Several Amazon tribes figured out how to do this and apparently grew into simple civilizations about 500-1000 years because they discovered how to use this relatively simple technique of not burning wood but turning it into char. Thus they were able to really maximize the benefits of the warm moist climate by creating a soil that could handle those and conditions and even prosper in them. That is why these research became so excited about the potential of this approach because they saw it as way to reverse present patterns of entropy (meaning that we are on the whole reducing the viability of ecosystems to produce a certain amount of ecological value per unit of land or biomass) in regards to ecosystems losing productivity as they are dismantled for their component parts (wood, fibre, growing livestock, etc) by humanity. So the BioChar method they believe reverses this trend and that is why they are so excited by it.
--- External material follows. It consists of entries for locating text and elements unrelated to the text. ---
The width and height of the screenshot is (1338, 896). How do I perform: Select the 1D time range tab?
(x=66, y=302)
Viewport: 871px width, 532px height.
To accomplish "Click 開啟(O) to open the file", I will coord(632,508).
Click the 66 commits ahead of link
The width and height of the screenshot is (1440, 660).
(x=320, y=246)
Here an article in Nature documents the BioChar (Terra Preta) process http://www.nature.com/nature/journal/v442/n7103/full/442624a.html
However there are those who are quite unconvinced of this technology and they believe it is another hyped approach that is more talk than walk. The well known Guardian Columnist George Monbiot is one such skeptic: http://blogs.nature.com/climatefeedback/2009/03/the_biochar_backlash.html
The reality is that this movement has grown rapidly and now some of the leaders of the Global Climate Change movement are seeing it as a real solution (James Lovelock and James Hansen), which is interesting because I have been tracking it since I became aware that Jim Fournier (who started the Planetwork Conference in SF where I was first introduced to P2P concepts and ideas) invested in Eprida.
In further exploring this idea I met Robert Flanigan an Irishman who travelled the world doing R&D first for Eprida and then on his own as a social entrepreneur in China, Indonesia and New Zealand. As alternative to Eprida's more sophisticated large scale approach and Fournier's medium scale business plan Robert is targeting the small farmer in emerging markets. I would think that his practical expertise, knowledge and research in the field might be worth looking into.
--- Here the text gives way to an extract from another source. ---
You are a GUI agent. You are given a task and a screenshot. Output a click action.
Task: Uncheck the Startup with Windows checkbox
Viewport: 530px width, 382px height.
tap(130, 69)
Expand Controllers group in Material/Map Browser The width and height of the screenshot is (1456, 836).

However Robert's approach is not automated and is really homestead or farm scale - the smallest scale. I assume from reading the below that what they are doing is at the community scale which may way be an ideal model to invest in, because that is something the development groups are going to want to give out grants to see it deployed on a large scale to mitigate global climate change.
The key problem is to make sure that this technology does not lead to the further depletion of our world's biomass stock, further degrade ecosystems and contribute to CO2 emissions that worsen GCC and that is the root of concerns about BioChar.
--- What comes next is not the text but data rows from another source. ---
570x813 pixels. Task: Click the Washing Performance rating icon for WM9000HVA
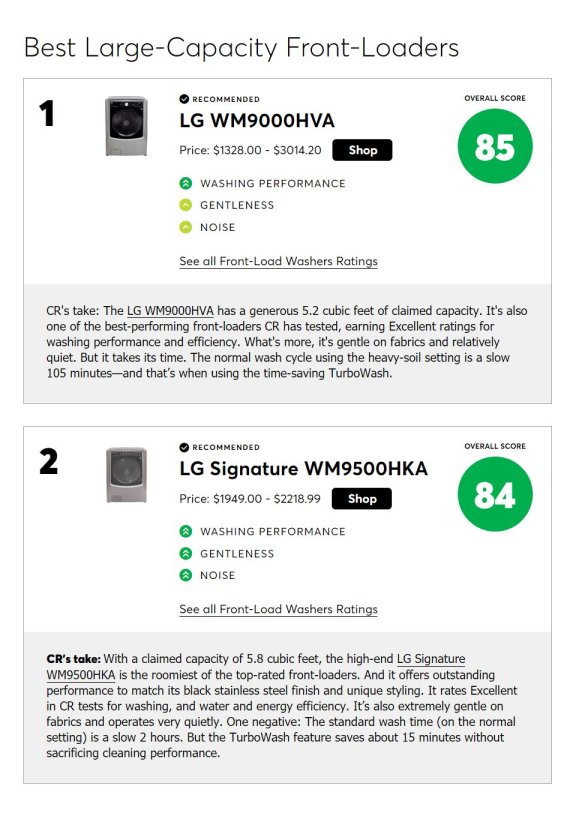186,184
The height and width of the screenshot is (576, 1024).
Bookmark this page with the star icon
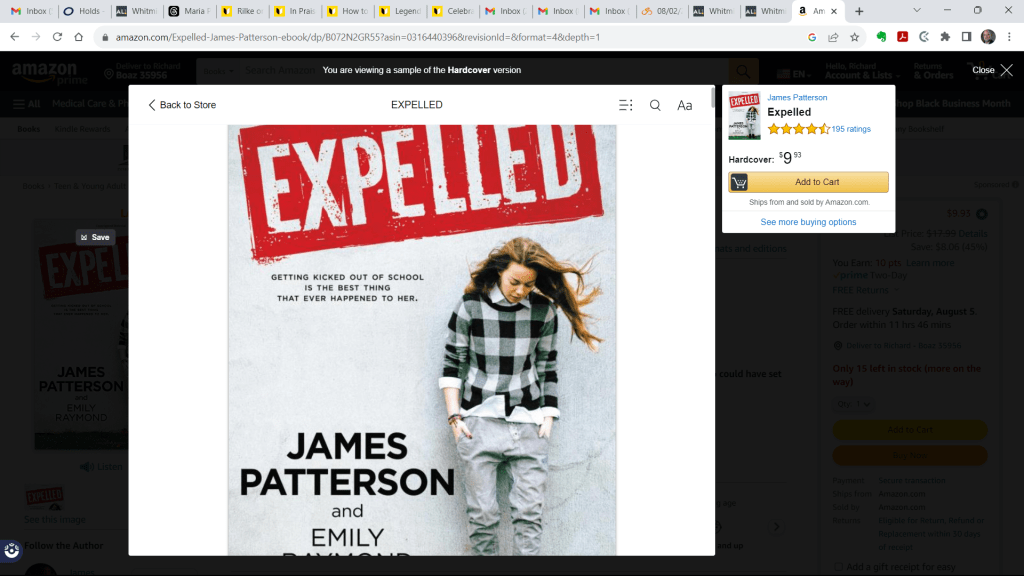click(x=855, y=37)
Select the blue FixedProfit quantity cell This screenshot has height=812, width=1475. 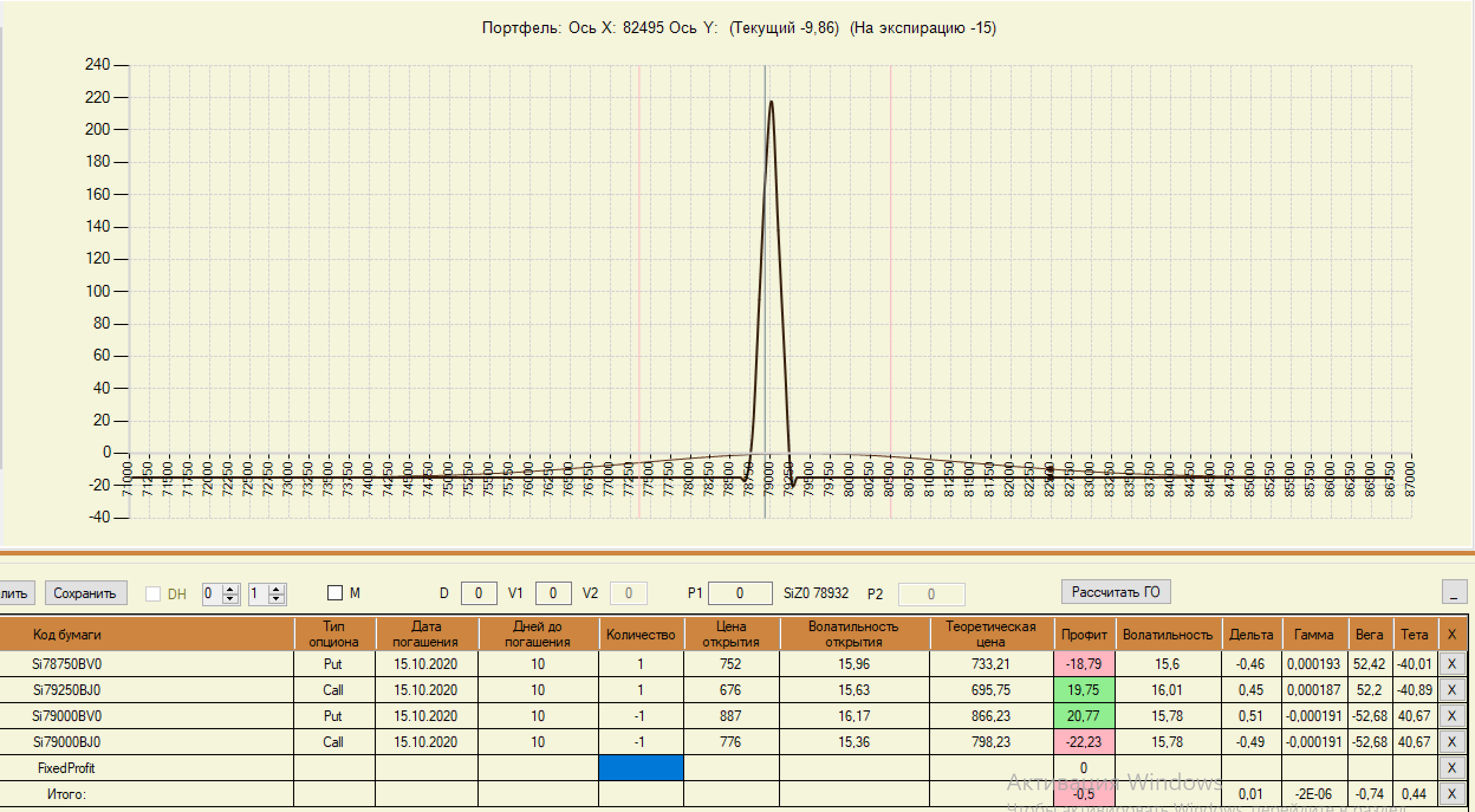pyautogui.click(x=641, y=768)
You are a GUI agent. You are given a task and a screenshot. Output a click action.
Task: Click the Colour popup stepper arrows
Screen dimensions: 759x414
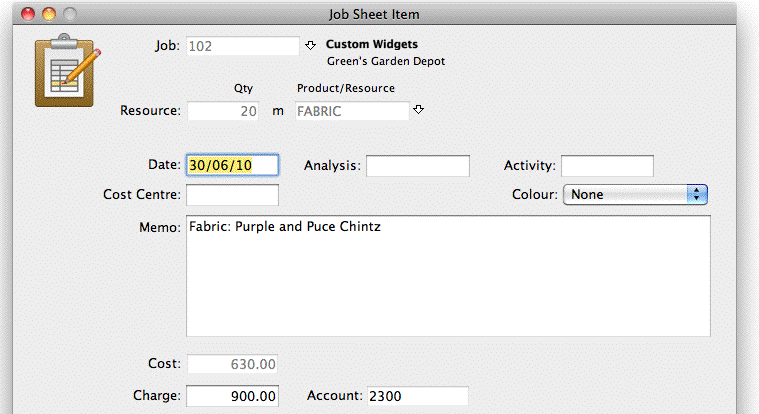tap(697, 195)
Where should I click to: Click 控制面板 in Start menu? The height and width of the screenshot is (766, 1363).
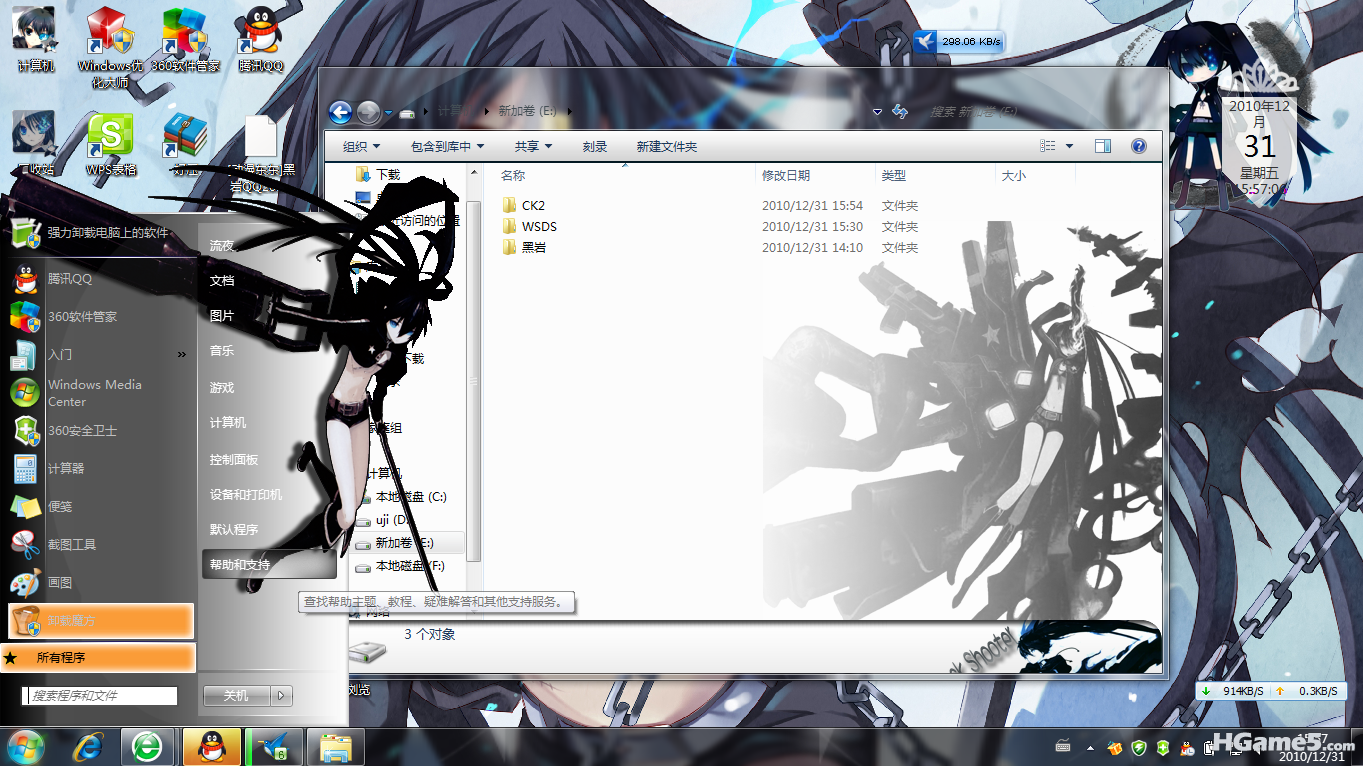pos(234,460)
My point to all this is that if there can be a link to biochar and their process can be scaled at the community scale as a true appropriate technology then there is major potential because there is rapidly growing interest in BioChar as compared to just making a gasifier that eats up more of the world's finite wood stocks. The existing technologies and approaches need to be further studied to understand where things are at and what the potential blindspot of the existing competitiors are.